Top of TEXT SEGMENT

# Can Clomid lengthen your cycle?



## Pollybe (Jun 13, 2006)

Hi

Probably a stupid question but here goes.

I am on my second cycle of Clomid, my cycles are normally quite short between 22 days and 27 days, on 1st month of Clomid that went up to 28 days.

I am now on day 30, no sign of   not even my usual snapping at DH or spots! but also a  , not knowing either way is driving me potty.

Can clomid lengthen your Cycle?

Thanks in advance. 

Polly


----------



## jocole69 (Dec 19, 2004)

Hi Polly,

YES, clomid can lengthen cycles. It can also shorten them, but seems on the whole the girls get longer ones. Mine lengthened by about 3 days.  Good luck with the clomid.      Jo x


----------



## Toni..... (Apr 25, 2006)

Hi Polly

I am on my second month of Clomid and my cycle is normally 23-24 days.  My first months cycle was 30 days (as you can imagine I was getting quite excited when AF didn't turn up) I'm now on day 26 and AF still hasn't arrived.
So I'd say Yes it does lengthen your cycle. 

Toni
x x x


----------



## Pollybe (Jun 13, 2006)

Thanks for your replies.

I have now also had Progesterone blood test results back, for Oct & Nov 1.8 and 29.9 so not looking great. 

Just waiting to see if consultant wants to up the Clomid to 100mg.

If of course AF doesn't arrive, but looking at the progesterone level for this month I am sure it is only a matter of time!

Polly


----------



## jocole69 (Dec 19, 2004)

You never know, the prog bt may have been taken too early or too late, depends when or if you did ovulate. My fert specialist never did BT, said werent a good indicator of ovulation. are you having any FT scans?

Bottom of TEXT SEGMENT

__EXERCISE REQUIREMENTS__:
(1) Answer these about the forum thread on Clomid and cycle length:
(a) How long are Pollybe's cycles normally?
(b) How long was Toni's cycle in her first month of Clomid?
(c) What dose might the consultant raise Pollybe's Clomid to?
(2) Continue the forum thread on Clomid and cycle length from its last post.

Top of DATA SHOWN

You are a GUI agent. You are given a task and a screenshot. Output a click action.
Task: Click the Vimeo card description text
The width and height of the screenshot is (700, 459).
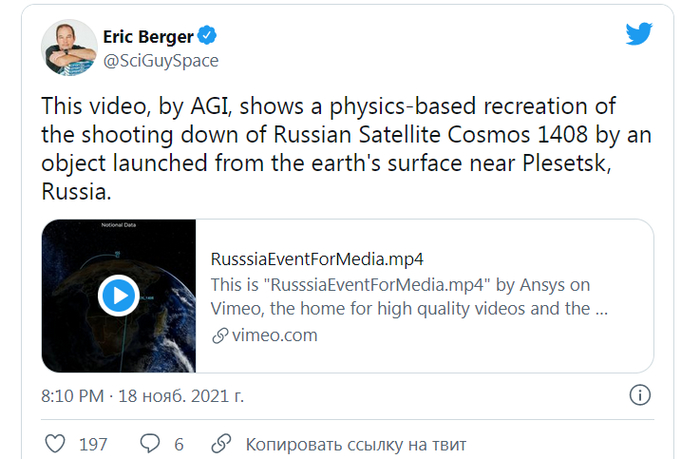[409, 296]
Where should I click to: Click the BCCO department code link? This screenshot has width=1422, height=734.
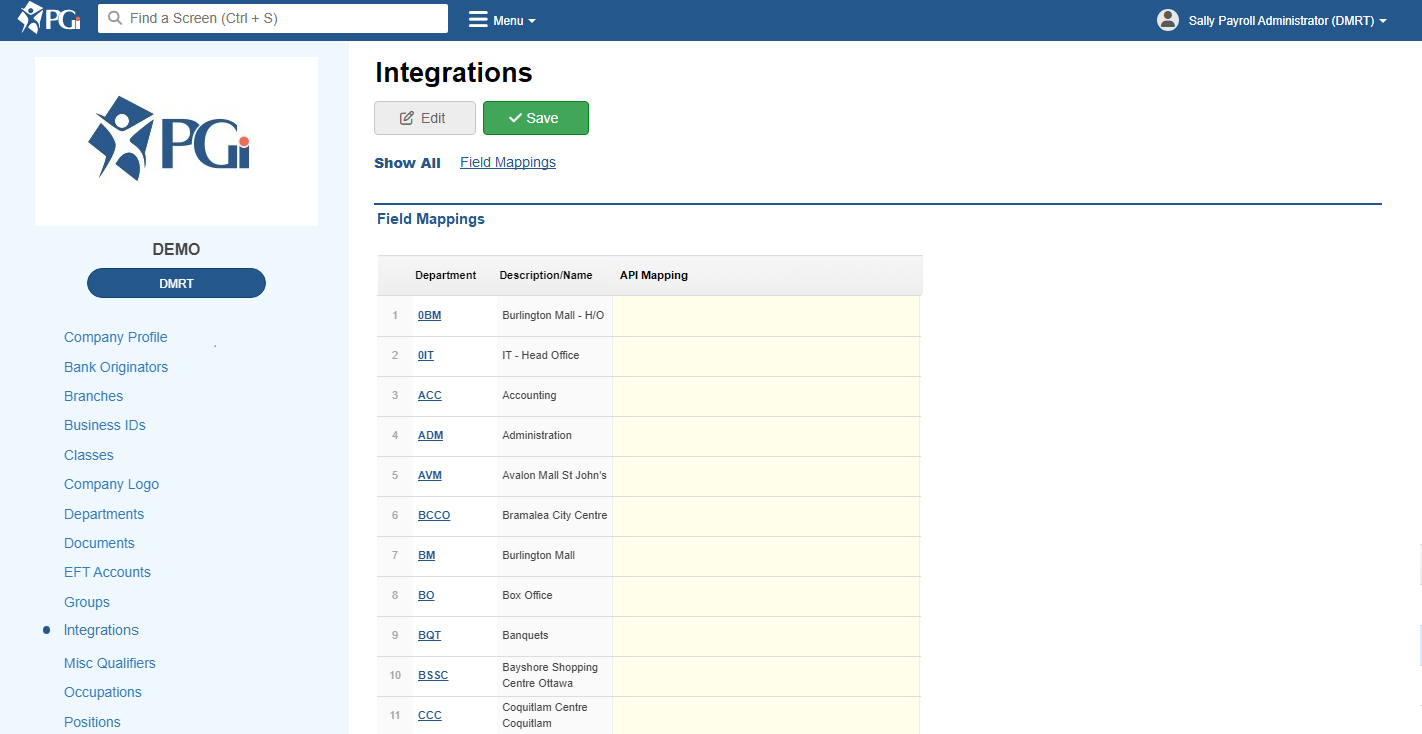[434, 516]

Bottom of DATA SHOWN

__TASK ANSWERS__:
(1)
(a) Between 22 and 27 days
(b) 30 days
(c) 100mg

(2)
Jo


----------



## Kissy Bear (Aug 2, 2006)

Hi Polly!

Yes clomid is known to lengthen and shorten cycles... As Jocole advised it depends on what day you ovulate and this will also influence the day you should have Day 21 blood tests for progesterone...

My cycle has increased from a 27/28 day cycle to anything between 29 and 34. My clinic told me we should only do pg test on day 35 as you could get a bfn if testing earlier.... so fingers crossed that you get your BFP!

            

And another thing to add... 75% of ladies ovulate within the first 3 months of clomid... so your progesterone is getting higher and thats a good thing... Some women have become pg with a progesterone blood test of less than 30...


----------



## janie77 (Jun 3, 2006)

Hi Polly

Clomid made my cycles 4 days longer.  I was told that a progesterone blood test needs to be 30 to indicate ovulation so a result of 29.9 is looking pretty good if you ask me and as the other have said the test could have been taken too early in which case the result would be higher.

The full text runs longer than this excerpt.